If you don’t have a Power Bank on standby, a lot of the newer cars tend to feature USB slots in order to play music through a USB drive; however, these convenient slots can also be used to charge your devices. Whenever possible always charge your device while driving to, or from work. This will give you an additional charge so that you device can operate longer.

An Uninterrupted Power Supply (UPS) also provides piece of mind. These devices can keep laptops, smartphones and tablet devices charge for a good couple of hours.

Apps Can Do More For You
One of the most useful apps to be found on any app store is the flashlight app. If your device is compatible, you can use your mobile device’s LED flash as a Flash Light. This can come in handy if the lights go out suddenly, and you cannot find a flash light or candles. If the power outage is longer than expected, you can also download some of the latest games in order to keep yourself entertained.
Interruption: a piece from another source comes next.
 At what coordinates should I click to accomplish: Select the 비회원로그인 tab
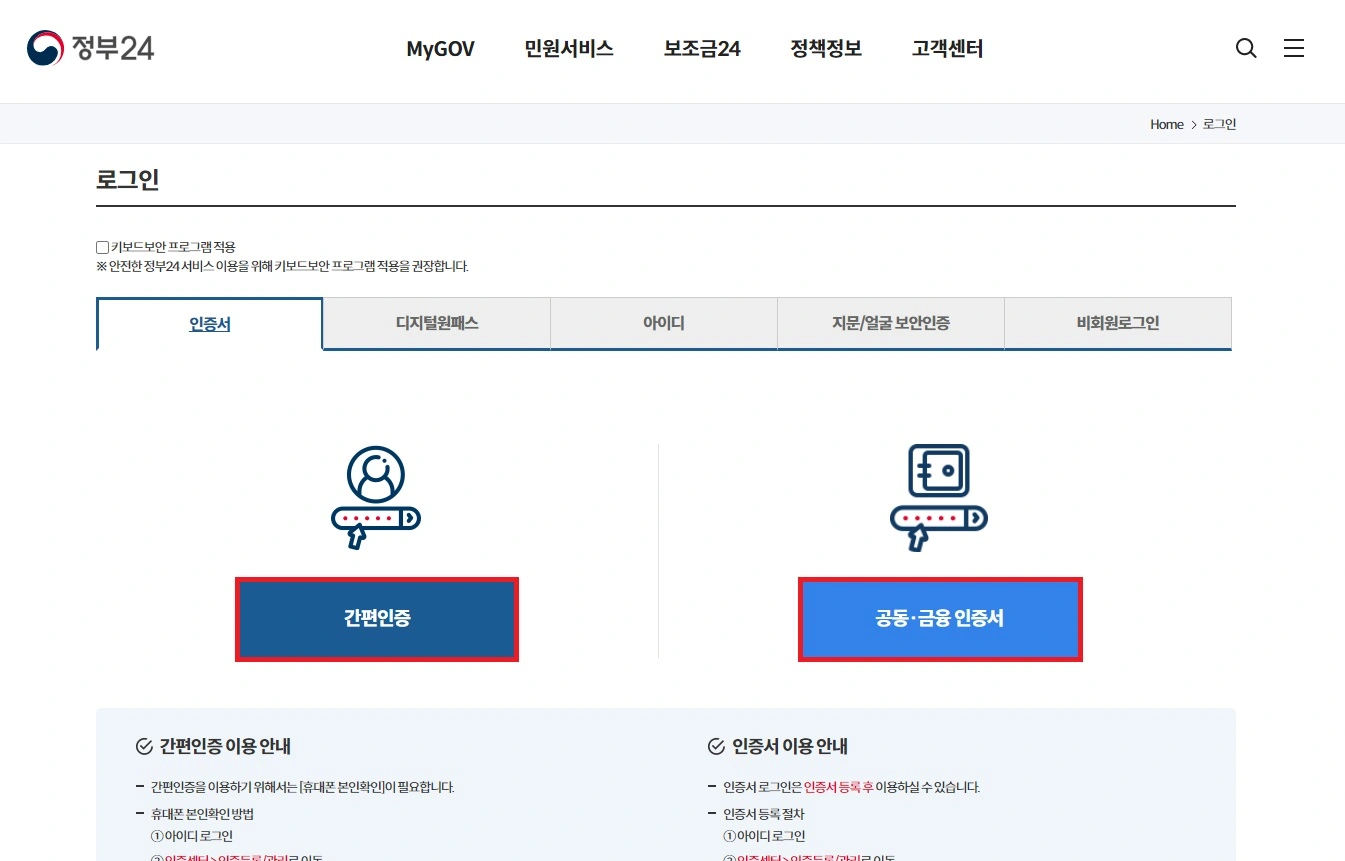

The Tablet And Smartphone Have Evolved
Whether you are faced with a power outage your tablet or smartphone can be used as a multimedia player. Most devices allow you to watch movies, stream content, or listen to music. This will allow you to keep yourself, or the family, entertained as long as the battery on your device allows for it.

If you really want to go all out, you could invest in a portable projector, which runs on either lithium-ion power or alternatively batteries. In terms of tablet devices, Lenovo also has a tablet/projector on the market, which comes in the form of the Yoga Tablet 2 Pro.

Surge Protectors Are A Must
During load shedding, or even a traditional power failure, electronic devices could be subjected to power surges. Power surges can occur when power is restored to an area. While the intensity of a power surge may vary, they can be strong enough to cripple devices such as televisions, laptops, DSTV decoders, routers, mobile phones, tablet devices, entertainment systems and gaming consoles.

In order to protect your devices, we suggest obtaining plug adapters that already come with surge protectors fitted. These can retail from around R80 upwards; however, there is no guarantee that these devices will protect your devices from much stronger surges and lightning strikes.

If you do not have a surge protector, it may be best to unplug your valuable electronic items when an outage occurs.